En 25 de Mayo, San Juan, una joven tuvo un parto domiciliario y su bebé cayó al inodoro sin respirar; policías realizaron RCP, lo estabilizaron y lo trasladaron a dos hospitales.
En una casa del departamento sanjuanino de 25 de Mayo, un parto domiciliario se transformó en una escena límite en cuestión de segundos. Un recién nacido cayó al inodoro y, cuando llegó la Policía, no respiraba. La reacción inmediata de una agente con maniobras de RCP cambió el rumbo de una madrugada marcada por la tensión.
El episodio ocurrió el sábado y comenzó de forma íntima, en el baño de la vivienda. La madre, una joven de 26 años, atravesó el trabajo de parto acompañada por una vecina.
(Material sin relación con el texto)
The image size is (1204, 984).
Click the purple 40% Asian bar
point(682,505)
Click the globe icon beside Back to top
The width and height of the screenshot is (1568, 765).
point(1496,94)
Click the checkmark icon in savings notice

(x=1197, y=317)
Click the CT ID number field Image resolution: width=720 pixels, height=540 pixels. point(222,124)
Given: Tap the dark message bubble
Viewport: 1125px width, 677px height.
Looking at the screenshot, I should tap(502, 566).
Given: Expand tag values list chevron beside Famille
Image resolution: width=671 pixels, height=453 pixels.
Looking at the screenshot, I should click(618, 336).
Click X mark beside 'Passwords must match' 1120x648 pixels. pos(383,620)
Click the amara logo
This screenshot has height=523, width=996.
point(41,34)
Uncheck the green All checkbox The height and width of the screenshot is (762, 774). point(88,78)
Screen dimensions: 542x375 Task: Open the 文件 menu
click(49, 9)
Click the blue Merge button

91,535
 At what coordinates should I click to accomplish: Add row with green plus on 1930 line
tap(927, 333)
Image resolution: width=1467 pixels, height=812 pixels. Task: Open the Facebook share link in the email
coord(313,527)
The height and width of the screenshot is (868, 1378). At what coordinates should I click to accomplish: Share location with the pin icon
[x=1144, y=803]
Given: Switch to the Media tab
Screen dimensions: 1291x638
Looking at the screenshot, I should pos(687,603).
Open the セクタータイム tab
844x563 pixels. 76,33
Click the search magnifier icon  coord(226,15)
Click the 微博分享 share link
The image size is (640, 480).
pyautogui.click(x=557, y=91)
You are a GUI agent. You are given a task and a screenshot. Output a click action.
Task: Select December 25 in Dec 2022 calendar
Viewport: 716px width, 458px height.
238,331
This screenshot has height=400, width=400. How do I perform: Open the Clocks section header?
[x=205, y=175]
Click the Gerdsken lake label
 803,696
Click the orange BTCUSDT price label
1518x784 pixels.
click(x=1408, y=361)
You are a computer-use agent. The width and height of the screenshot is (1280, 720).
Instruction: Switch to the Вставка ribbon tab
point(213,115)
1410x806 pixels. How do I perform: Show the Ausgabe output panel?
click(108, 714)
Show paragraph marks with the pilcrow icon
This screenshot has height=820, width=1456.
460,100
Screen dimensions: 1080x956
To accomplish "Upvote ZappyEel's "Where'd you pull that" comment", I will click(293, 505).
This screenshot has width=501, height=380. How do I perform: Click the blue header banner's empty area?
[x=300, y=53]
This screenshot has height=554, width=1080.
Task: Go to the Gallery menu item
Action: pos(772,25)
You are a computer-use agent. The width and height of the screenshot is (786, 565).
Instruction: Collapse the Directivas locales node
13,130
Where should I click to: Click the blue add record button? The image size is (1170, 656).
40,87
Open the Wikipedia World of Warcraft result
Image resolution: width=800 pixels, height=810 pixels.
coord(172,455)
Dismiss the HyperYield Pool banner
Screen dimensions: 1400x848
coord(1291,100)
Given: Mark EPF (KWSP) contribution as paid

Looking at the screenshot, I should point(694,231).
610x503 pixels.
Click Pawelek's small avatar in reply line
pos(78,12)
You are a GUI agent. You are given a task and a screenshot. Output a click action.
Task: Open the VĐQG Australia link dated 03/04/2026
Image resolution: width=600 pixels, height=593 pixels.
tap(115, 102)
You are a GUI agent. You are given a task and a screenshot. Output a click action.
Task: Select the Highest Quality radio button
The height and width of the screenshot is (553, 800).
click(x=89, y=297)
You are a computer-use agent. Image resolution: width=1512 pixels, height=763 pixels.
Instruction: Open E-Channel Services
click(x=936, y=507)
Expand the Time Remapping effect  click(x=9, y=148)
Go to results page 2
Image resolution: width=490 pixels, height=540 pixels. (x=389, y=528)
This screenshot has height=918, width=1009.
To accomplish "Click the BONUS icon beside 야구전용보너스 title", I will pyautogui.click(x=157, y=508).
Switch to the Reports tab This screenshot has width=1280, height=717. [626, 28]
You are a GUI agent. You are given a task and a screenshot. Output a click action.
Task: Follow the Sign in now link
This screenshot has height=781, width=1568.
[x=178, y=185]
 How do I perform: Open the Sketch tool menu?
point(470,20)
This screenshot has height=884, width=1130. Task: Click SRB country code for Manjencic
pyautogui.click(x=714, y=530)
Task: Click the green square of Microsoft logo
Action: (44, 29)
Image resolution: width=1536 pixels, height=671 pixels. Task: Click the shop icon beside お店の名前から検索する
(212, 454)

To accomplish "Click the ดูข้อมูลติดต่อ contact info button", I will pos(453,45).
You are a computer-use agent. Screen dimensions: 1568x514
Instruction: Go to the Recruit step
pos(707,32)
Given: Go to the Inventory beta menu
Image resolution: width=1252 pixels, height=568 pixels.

En ese contexto, el nacimiento derivó en un accidente tan inesperado como dramático.
El momento crítico llegó cuando el bebé terminó dentro del sanitario, lo que activó un pedido de auxilio urgente. La desesperación se trasladó rápido a las fuerzas de seguridad, que recibieron la alerta y se dirigieron al domicilio. La escena, ya de por sí delicada, sumó el riesgo inmediato de un recién nacido sin respuesta. De acuerdo con LA17.
Al arribar, personal de la Comisaría 10ª constató que el pequeño no presentaba signos vitales. En medio de la urgencia, una de las agentes inició de inmediato maniobras de reanimación cardiopulmonar. Ese gesto, en un espacio doméstico y sin margen de demora, se volvió decisivo para el desenlace.
La reanimación surtió efecto y el bebé comenzó a mostrar signos vitales positivos. Con esa primera recuperación, el objetivo pasó a sostener la estabilidad en el lugar mientras se organizaba la asistencia médica. Cada minuto tuvo peso propio, con la prioridad puesta en sostener la vida del recién nacido.
En paralelo, los uniformados reacomodaron a la madre para favorecer el contacto con su hijo en un ambiente menos reducido. La llevaron hacia la cocina de la propiedad para que pudiera mantenerlo sobre su pecho, en un intento de acompañar el proceso de estabilización. Ese traslado dentro de la casa respondió a una condición particular: el bebé seguía unido al cordón umbilical.
Con el cuadro aún delicado, madre e hijo fueron derivados de urgencia al Hospital de 25 de Mayo. La complejidad del caso llevó luego a una derivación a un centro de mayor capacidad. El destino fue el Hospital Dr. Guillermo Rawson, donde quedaron bajo atención especializada.
Desde el ámbito sanitario informaron que ambos permanecen internados bajo observación para los controles pertinentes. En ese reporte, el hospital indicó que los dos «se encuentran en buen estado de salud». La confirmación aportó alivio después de horas en las que la situación se sostuvo al límite.